• TASKS FOR THIS EXERCISE
1. In the passage on Bitcoin's profit indicator, what was the price of Bitcoin at its July low?
2. Write the next part of the passage on Bitcoin's profit indicator, picking up after its final sentence.

• GIVEN PASSAGE
········

Another on-chain indicator that suggests retail is far from a FOMO phase is the percentage of market participants in profit. The indicator takes into account all players whose assets were bought at prices lower than the current price.
From the all-time high of 69,000 US dollars to the current bitcoin price, the indicator has fallen by around 25%. The intensity of this decline can be compared to the crash in May. The percentage of market participants in profit almost reached a low point at the end of the BTC correction in the summer (dashed line).
The significant difference is the price of Bitcoin fell to US$29,000 at its July low. Today, with the Bitcoin price trading between US$46,000 and US$49,000, it appears that the same percentage of traders are currently making losses.
This divergence was highlighted by analyst @Parabolic_Matt, who compared it to a similar situation in 2020-2021. The bitcoin price is rising while the number of market participants making profits is falling (yellow lines). When this type of bullish divergence occurred in the past, the Bitcoin price experienced a dynamic uptrend.

········

• SUPPLIED MATERIAL
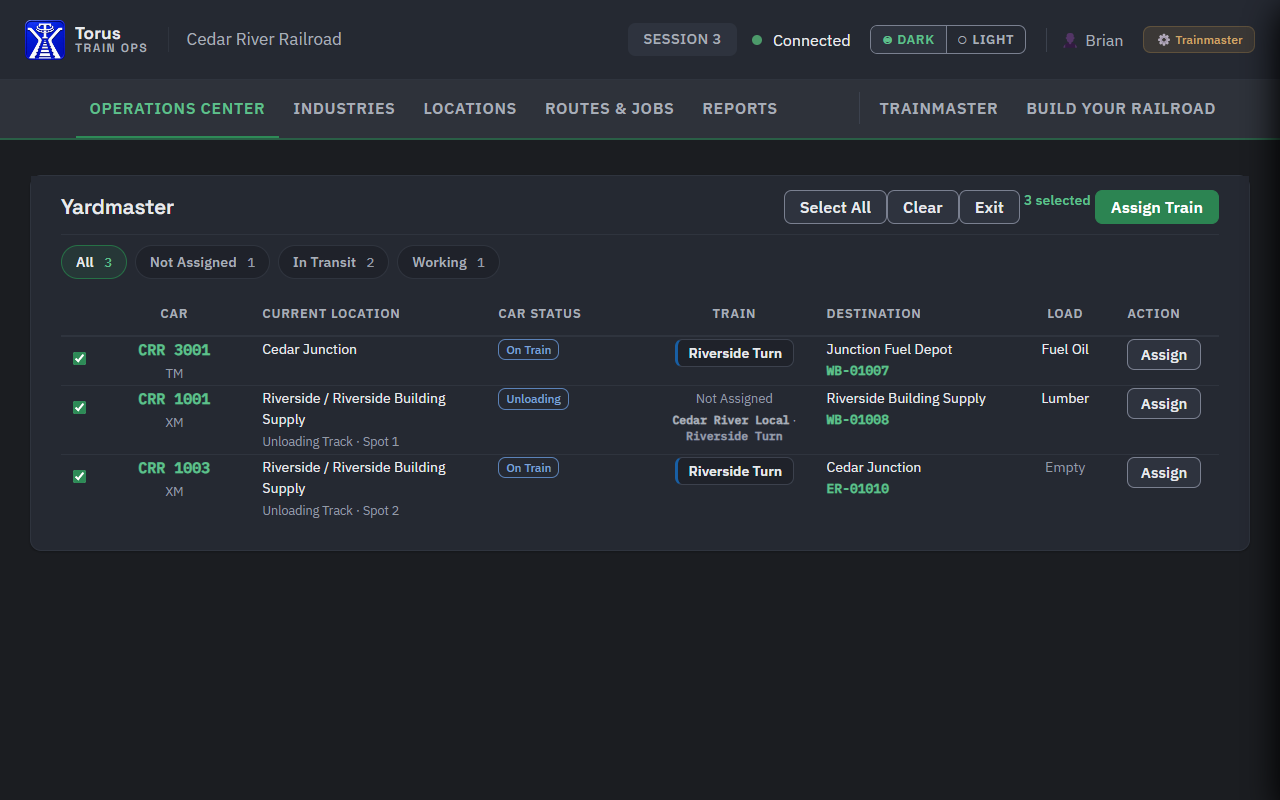The height and width of the screenshot is (800, 1280).
Task: Go to Routes & Jobs tab
Action: click(x=609, y=109)
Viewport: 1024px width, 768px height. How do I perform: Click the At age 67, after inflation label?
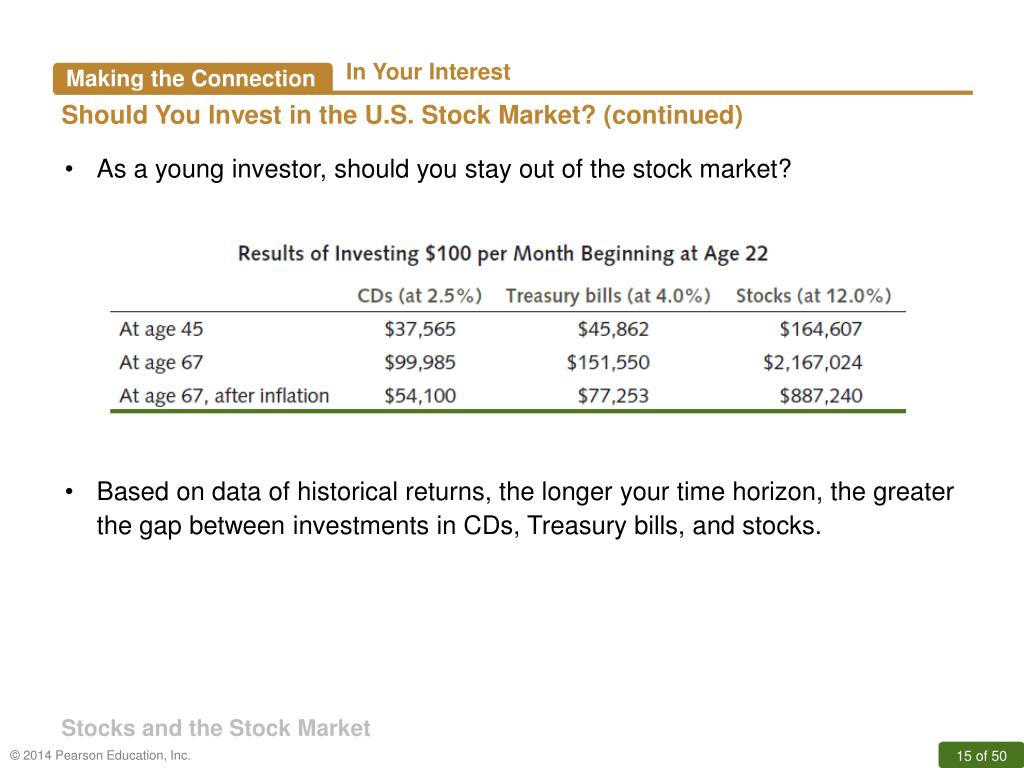[224, 396]
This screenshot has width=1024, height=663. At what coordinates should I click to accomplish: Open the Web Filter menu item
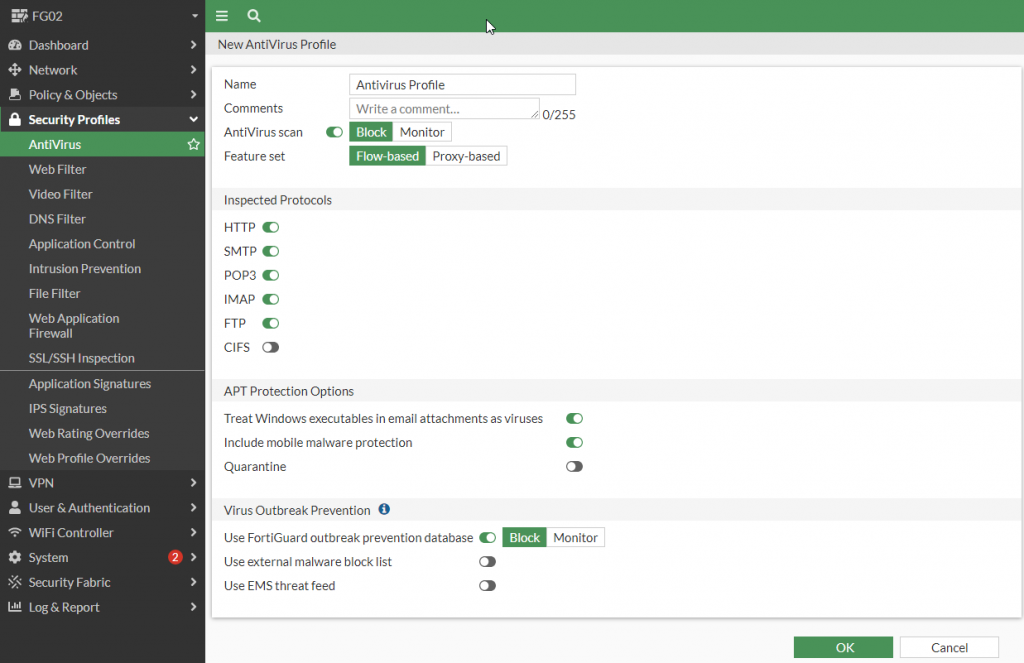click(x=58, y=170)
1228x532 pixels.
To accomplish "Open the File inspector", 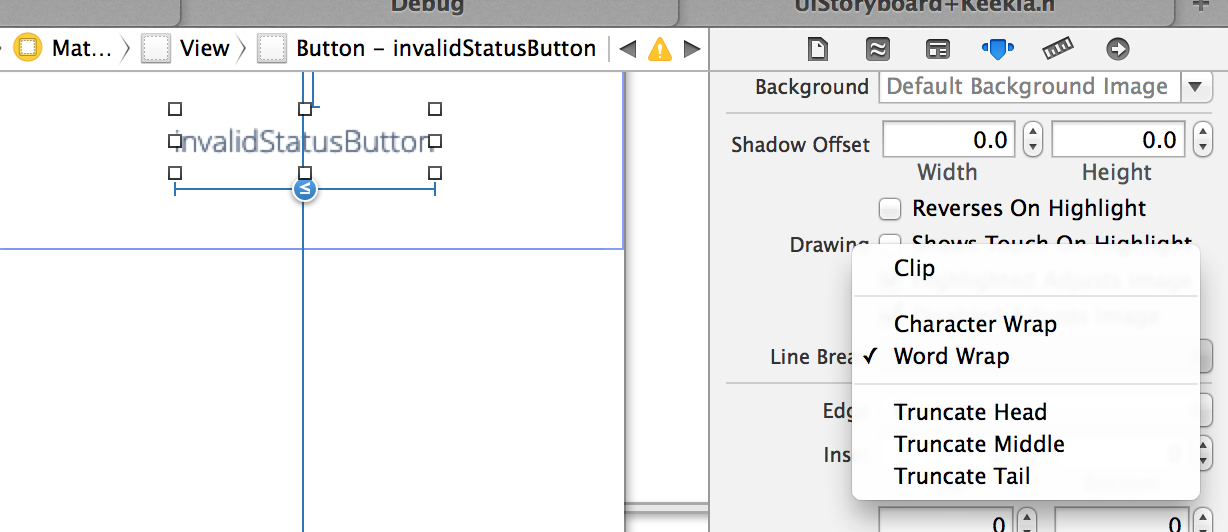I will pyautogui.click(x=818, y=48).
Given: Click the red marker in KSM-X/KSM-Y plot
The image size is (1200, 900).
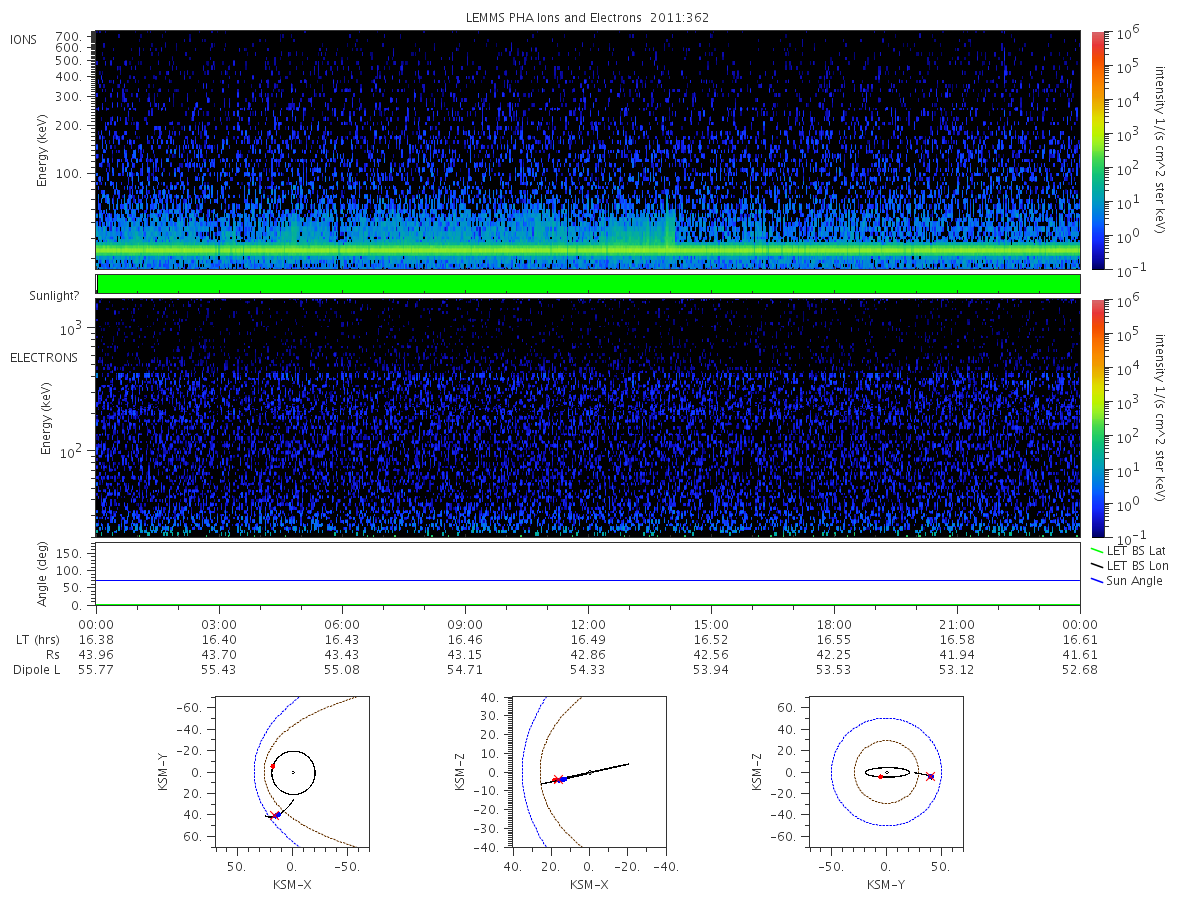Looking at the screenshot, I should (x=272, y=765).
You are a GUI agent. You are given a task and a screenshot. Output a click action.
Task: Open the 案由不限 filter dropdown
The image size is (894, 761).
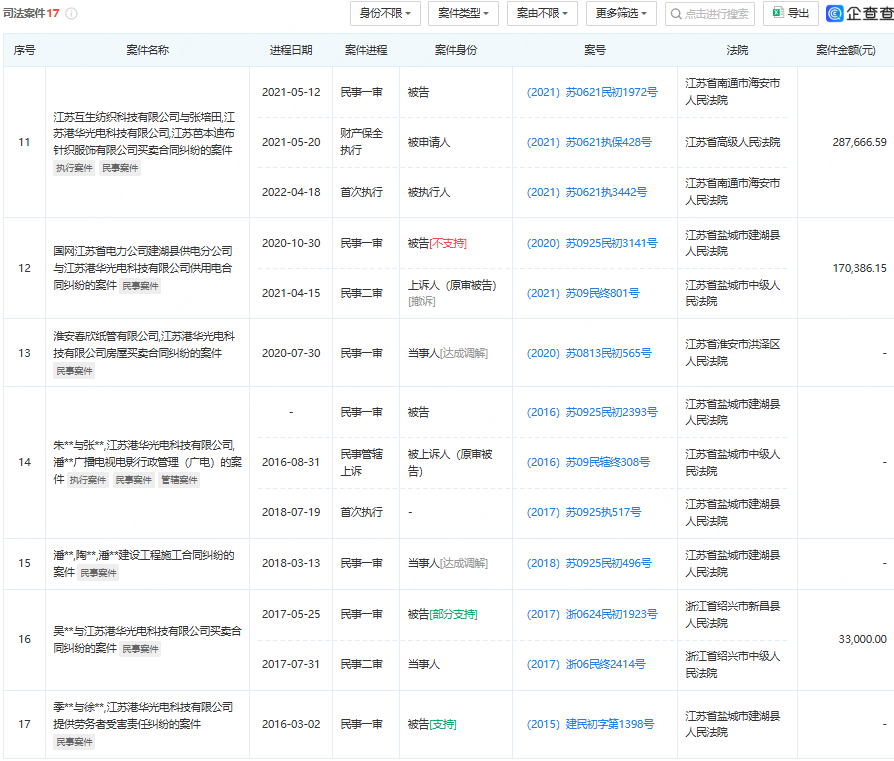coord(542,13)
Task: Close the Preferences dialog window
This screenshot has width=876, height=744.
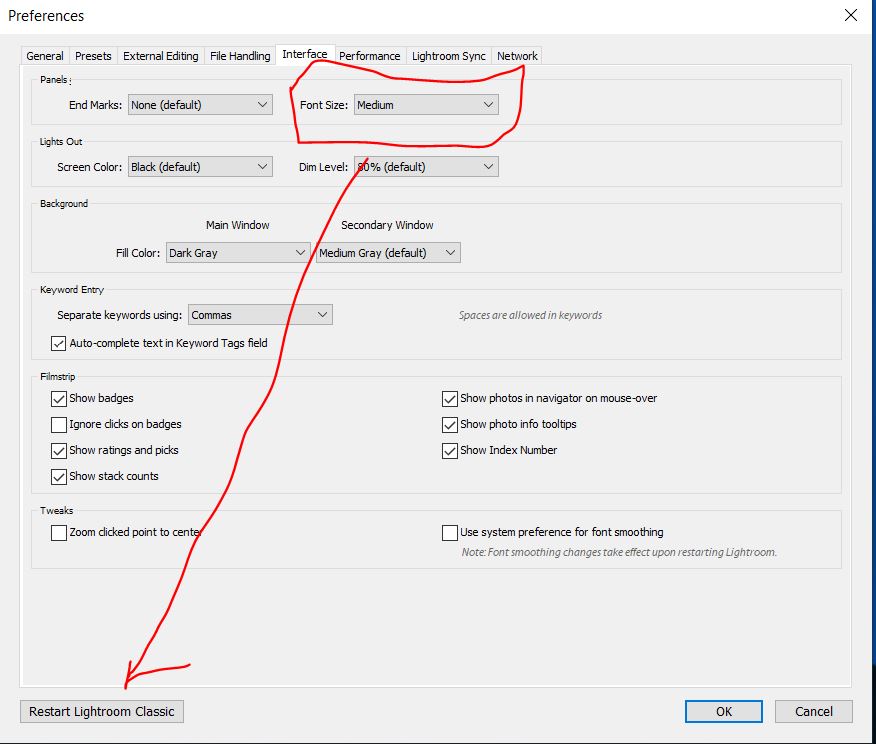Action: [x=850, y=16]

········

• REPLIES
1. US$29,000

2.
Another way to interpret this divergence is that retail is entering the market. New players buy hopefully at the high of the market, only to capitulate at the low and sell at a loss. This leads to another accumulation opportunity for the so-called „smart money“ and the start of another upward wave. In this one, cheap bitcoins are sold more expensively to the next wave of new market participants.
The moment when the growth of new addresses goes parabolic and the vast majority of companies turn a profit is probably a clear signal of the peak of this bull market. The on-chain data suggest that this is not yet the case.